While many are coming back from summer break, they are met with the harsh reality that the housing market took no break at all. According to August data from Rentals.ca, the average monthly rent for a one-bedroom unit in Vancouver was $3,013. The situation does not improve for families with children, who pay an average of $3,918 for two bedrooms – a cost that stretches even healthy two-income households. For those in the bottom 20% of income, according to the Canada Mortgage and Housing Corporation, only a scant one percent of units are “affordable.”
These numbers don’t capture the severity of the housing crisis for racialized and ethnocultural communities and their traditional centres. Neighbourhoods like Chinatown and Punjabi Market struggle as residents must move further away from the institutions, shops, and amenities that give them community.
Historically, the Jewish community's infrastructure was built around the Oak Street area where we established daycares, day schools, long-term care facilities, seniors programs, a community centre, and synagogues. There too, housing prices are now well out of reach for many families.
This crisis affects how we sustain our community, disproportionately impacting those who rely the most on its services. Young Jewish families can’t afford the Oakridge area so access to childcare at the JCC becomes equally out of reach, while our most vulnerable are priced out of proximity to culturally appropriate food programs, family services, and other supports.
Seniors on fixed incomes must travel farther to access programs that prevent social isolation. Residents at the Louis Brier Home and Hospital, several of whom are Holocaust Survivors, see their children and grandchildren less frequently as they’re forced to move further away.
To connect to our Jewish roots, participate in cultural life, and grow spiritually, Jews must be close to Jewish amenities. During Shabbat and many Jewish holidays, the use of vehicles is forbidden. Observant Jews must live within walking distance of their synagogue – many of which are along Oak Street – for services, assembly, and study. Once priced out of the area, they can’t practice their religion or participate in communal life. Members are isolated, and organizations are weakened.
As early as 2007, our community saw the need to house the most vulnerable and formed the Tikva Housing Society. 16 years later, Tikva subsidizes over $1.1 million in rents per year, helping more than 300 people. However, more work is needed. 334 applicants languish on our Jewish Housing Registry’s waitlist – including 80 families with children, more than 200 seniors, and 71 persons with disabilities.
Until recently, Tikva’s programs were mostly funded by community donations without government support. This summer, Tikva proudly partnered with 小蓝视频 Housing and Polygon to open the Susana Cogan Place in South Burnaby, which provides 20 affordable homes.

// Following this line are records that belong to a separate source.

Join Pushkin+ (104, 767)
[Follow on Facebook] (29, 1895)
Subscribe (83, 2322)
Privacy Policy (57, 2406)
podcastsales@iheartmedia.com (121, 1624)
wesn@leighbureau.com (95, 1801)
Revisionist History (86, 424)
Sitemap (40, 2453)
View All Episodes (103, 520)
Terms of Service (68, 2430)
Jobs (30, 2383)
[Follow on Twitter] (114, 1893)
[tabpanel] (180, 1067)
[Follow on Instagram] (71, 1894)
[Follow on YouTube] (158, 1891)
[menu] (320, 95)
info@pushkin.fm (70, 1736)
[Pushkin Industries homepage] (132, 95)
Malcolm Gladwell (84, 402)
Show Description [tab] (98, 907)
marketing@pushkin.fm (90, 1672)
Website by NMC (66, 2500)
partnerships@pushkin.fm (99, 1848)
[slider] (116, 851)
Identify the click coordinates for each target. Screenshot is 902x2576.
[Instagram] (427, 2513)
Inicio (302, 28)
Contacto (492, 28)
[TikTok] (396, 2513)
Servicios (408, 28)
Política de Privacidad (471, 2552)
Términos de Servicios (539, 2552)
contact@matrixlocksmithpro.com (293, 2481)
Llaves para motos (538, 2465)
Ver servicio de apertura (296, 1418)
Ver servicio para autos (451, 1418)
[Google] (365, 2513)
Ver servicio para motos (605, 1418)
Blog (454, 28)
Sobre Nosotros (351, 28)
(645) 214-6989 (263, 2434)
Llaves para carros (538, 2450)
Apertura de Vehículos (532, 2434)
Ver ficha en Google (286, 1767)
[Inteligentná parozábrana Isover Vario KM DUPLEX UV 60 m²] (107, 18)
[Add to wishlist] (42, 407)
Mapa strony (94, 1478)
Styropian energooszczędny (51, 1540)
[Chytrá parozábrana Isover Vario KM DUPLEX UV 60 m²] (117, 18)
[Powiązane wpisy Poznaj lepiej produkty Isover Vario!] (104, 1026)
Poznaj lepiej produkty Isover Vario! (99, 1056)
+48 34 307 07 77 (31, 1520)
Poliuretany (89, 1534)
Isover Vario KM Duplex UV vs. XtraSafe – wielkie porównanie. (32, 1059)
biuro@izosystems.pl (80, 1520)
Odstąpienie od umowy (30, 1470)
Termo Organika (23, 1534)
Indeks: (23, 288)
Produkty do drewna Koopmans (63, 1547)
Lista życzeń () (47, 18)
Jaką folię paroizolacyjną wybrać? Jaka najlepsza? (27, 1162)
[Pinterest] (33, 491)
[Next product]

Those purchasing homes, including non-profit societies, must pay 小蓝视频’s Property Transfer Tax (PTT). For Susana Cogan Place, Tikva’s Rental Housing Society paid $130,500 in PTT, or $6,525 per unit, which directly limits expansion of their programming. During government consultation for next year’s provincial budget, CIJA proposed a PTT exemption for non-profit housing providers, reducing costs of financing and allowing not-for-profit housing organizations to lower rents or build more units. If Tikva had not had to pay PTT for Susana Cogan place, it could have increased the impact of their subsidy program by more than 40% or further lowered rents.
It’s not just us asking for the province to provide relief for non-profit housing providers. The City of Burnaby is proposing a resolution at this September’s Union of 小蓝视频 Municipalities conference to: “expand the exemption from payment of Property Transfer Tax to all not-for-profit societies […] who are leasing municipal lands for the development of affordable housing.”
The province is already undertaking work to understand the barriers to creating affordable housing, and we hope that they also look at those faced by the not-for-profit housing sector. No single level of government, not-for-profit, or developer is going to fix this crisis; it is going to take all of us working together.
As the advocacy agent for the organized Jewish community, CIJA has advocated for affordability, food dignity, children and families with disabilities, and those living in poverty both in the Jewish and wider community. However, we know that, as the largest cost for most families, housing exacerbates many other issues.
It’s time to alleviate the tax burden for non-profit housing providers and communities trying to do the right thing. The province can help those most in need by providing this PTT exemption. The sooner done, the sooner the housing crisis will begin to ease.
Nico Slobinsky is Vice President, Pacific Region, at the Centre for Israel and Jewish Affairs.
Anat Gogo is the Executive Director of Tikva Housing Society.